# A few more letters after Tito's name--agility today



## Dallas Gold (Dec 22, 2007)

I have no clue what all those letters stand for but just wanted to send Tito "master" and you hearty congratulations!!! It's Tito, but it's also you!! 

Go Team Tito!!!!:appl::appl::appl:


----------



## Titan1 (Jan 19, 2010)

Very nice job Tito.. way to show em.. Congrats to you both!


----------



## hotel4dogs (Sep 29, 2008)

Tito's handler in the breed ring told me that Tito wasn't going to be allowed any more titles, from now on his official AKC name is just

CH Tito OMG


----------



## AmberSunrise (Apr 1, 2009)

Yay  Congratulations


----------



## Elisabeth Kazup (Aug 23, 2008)

How fitting!! Congratulations! Tito had a great weekend!

Wow, I looked at his website: he does it all!



hotel4dogs said:


> Tito's handler in the breed ring told me that Tito wasn't going to be allowed any more titles, from now on his official AKC name is just
> 
> CH Tito OMG


----------



## DNL2448 (Feb 13, 2009)

It doesn't get much better than that, the boy can do it all! Way to go Tito Monster!


----------



## Tahnee GR (Aug 26, 2006)

Congratulations-that is a once in a lifetime dog there, Barb! I think his new name is Tito the Title Monster


----------



## hotel4dogs (Sep 29, 2008)

thanks everyone! I've been having a really hard weekend, because of Toby, and all of your kind words make me feel so good.


----------



## Maxs Mom (Mar 22, 2008)

At least now as he progresses in agility you drop the lower title when he gets the higher one!

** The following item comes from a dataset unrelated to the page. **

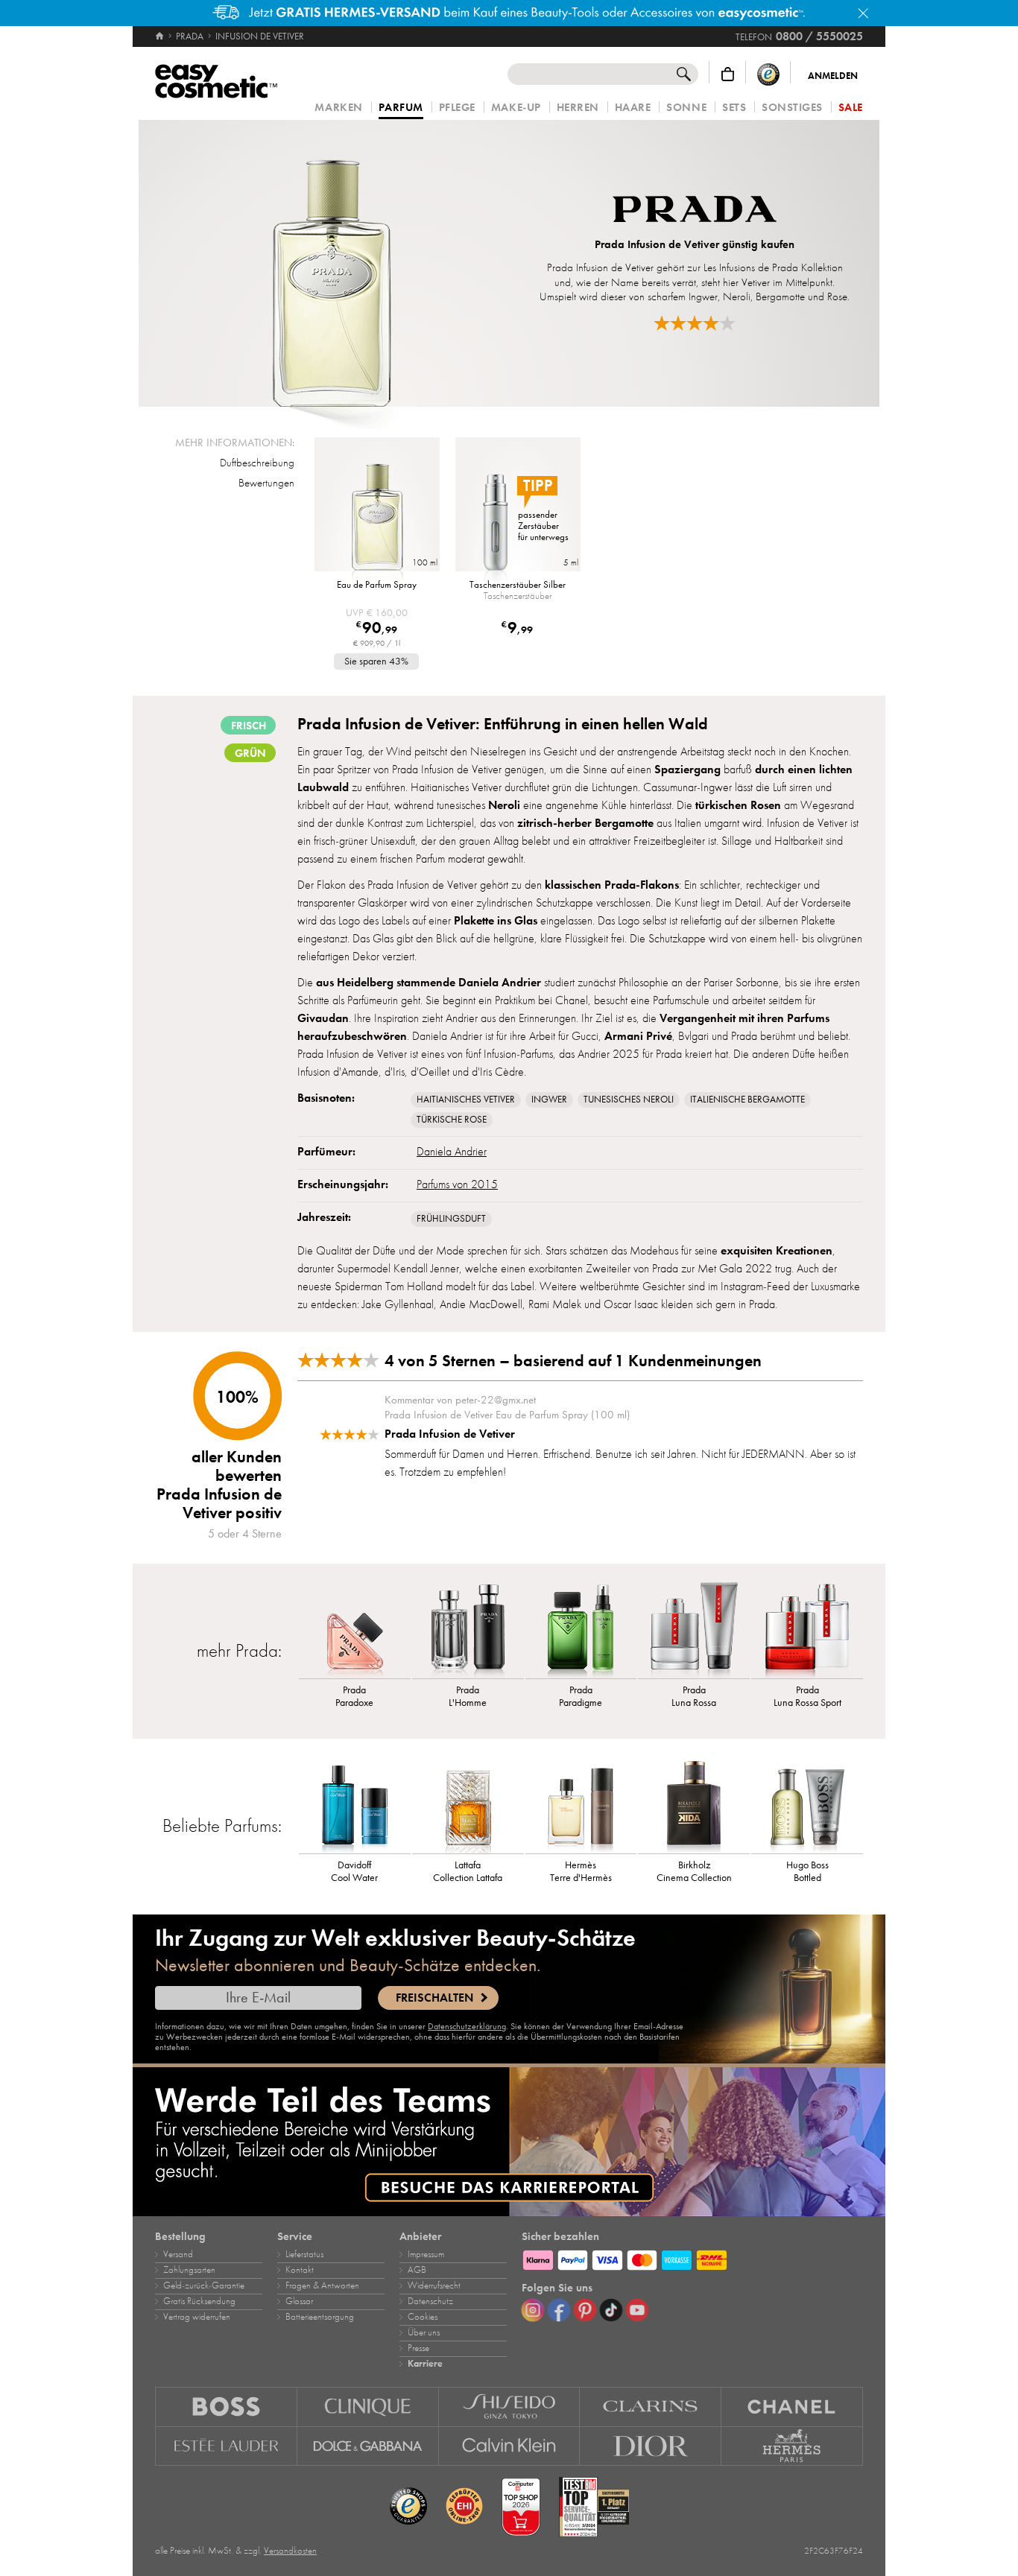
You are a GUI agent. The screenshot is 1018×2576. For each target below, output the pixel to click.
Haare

GO TITO!!!! I am so glad you had a good weekend.


----------



## hotel4dogs (Sep 29, 2008)

hahahaha, I love it! The Title Monster!!!

Our conformation trainer told me once, "some day you may get a better looking dog. you may even get a smarter one. But you will never, ever, get a better one". It was one of the nicest things anyone ever said about Tito.





Tahnee GR said:


> Congratulations-that is a once in a lifetime dog there, Barb! I think his new name is Tito the Title Monster


----------



## sammydog (Aug 23, 2008)

What a dog!!!

SO excited for you guys, congrats on your new title!!!


----------



## Kmullen (Feb 17, 2010)

Go tito Monster!!!


----------



## GoldensGirl (Aug 2, 2010)

Congratulations, Barb! Sounds to me like he is really HRH Tito the Great!

I'm glad that he gives you things to smile about on this difficult weekend.

Hugs,
Lucy


----------



## Jige (Mar 17, 2011)

Way to Go Barb. You and Tito are a team to be reckoned with.


----------



## 2golddogs (Oct 19, 2009)

Congratulations!! Tito is simply an amazing dog.


----------



## AmbikaGR (Dec 31, 2007)

Way to go Team Tito!!! What a VERY special boy he is.


----------



## Bogey's Mom (Dec 23, 2008)

hotel4dogs said:


> thanks everyone! I've been having a really hard weekend, because of Toby, and all of your kind words make me feel so good.


Hang in there, Barb. Tito's good work is probably his way of trying to help make you feel better too! Congrats!


----------



## nolefan (Nov 6, 2009)

hotel4dogs said:


> Our conformation trainer told me once, "some day you may get a better looking dog. you may even get a smarter one. But you will never, ever, get a better one". It was one of the nicest things anyone ever said about Tito.


I agree, I couldn't imagine hearing anything nicer about my dog. Congratulations on the payoff for all the time and love you've poured into your boy. Pretty amazing....


----------



## hollyk (Feb 21, 2009)

You and Tito are amazing!!!!! What a team.


----------



## GoldenSail (Dec 30, 2008)

woo-ho go Tito! He's quite the dog--I look forward to seeing what his pups do in the future as well...


----------



## hollyk (Feb 21, 2009)

GoldenSail said:


> woo-ho go Tito! He's quite the dog--I look forward to seeing what his pups do in the future as well...


Me Too!


----------



## hotel4dogs (Sep 29, 2008)

Thanks, me too!!! The litter that's on the ground now is going primarily to pet homes I believe. Still waiting for word on the performance breeding (whether or not it took).
One of my biggest dreams is for Tito to be awarded an "outstanding stud" award by GRF...but for get in ALL venues, not just CH dogs. That would just be the crowning glory.




GoldenSail said:


> woo-ho go Tito! He's quite the dog--I look forward to seeing what his pups do in the future as well...


----------



## AmberSunrise (Apr 1, 2009)

LOL - And here I thought it was Outstanding Sire - I like Outstanding Stud better


----------



## sammydog (Aug 23, 2008)

Those would be the best letters! I think he does it... I do think it is outstanding sire.


----------



## hotel4dogs (Sep 29, 2008)

hahahahahaha I think you're right!!!!! Outstanding SIRE, not STUD. heehee



Sunrise said:


> LOL - And here I thought it was Outstanding Sire - I like Outstanding Stud better


----------



## AmberSunrise (Apr 1, 2009)

well, he is a stud


----------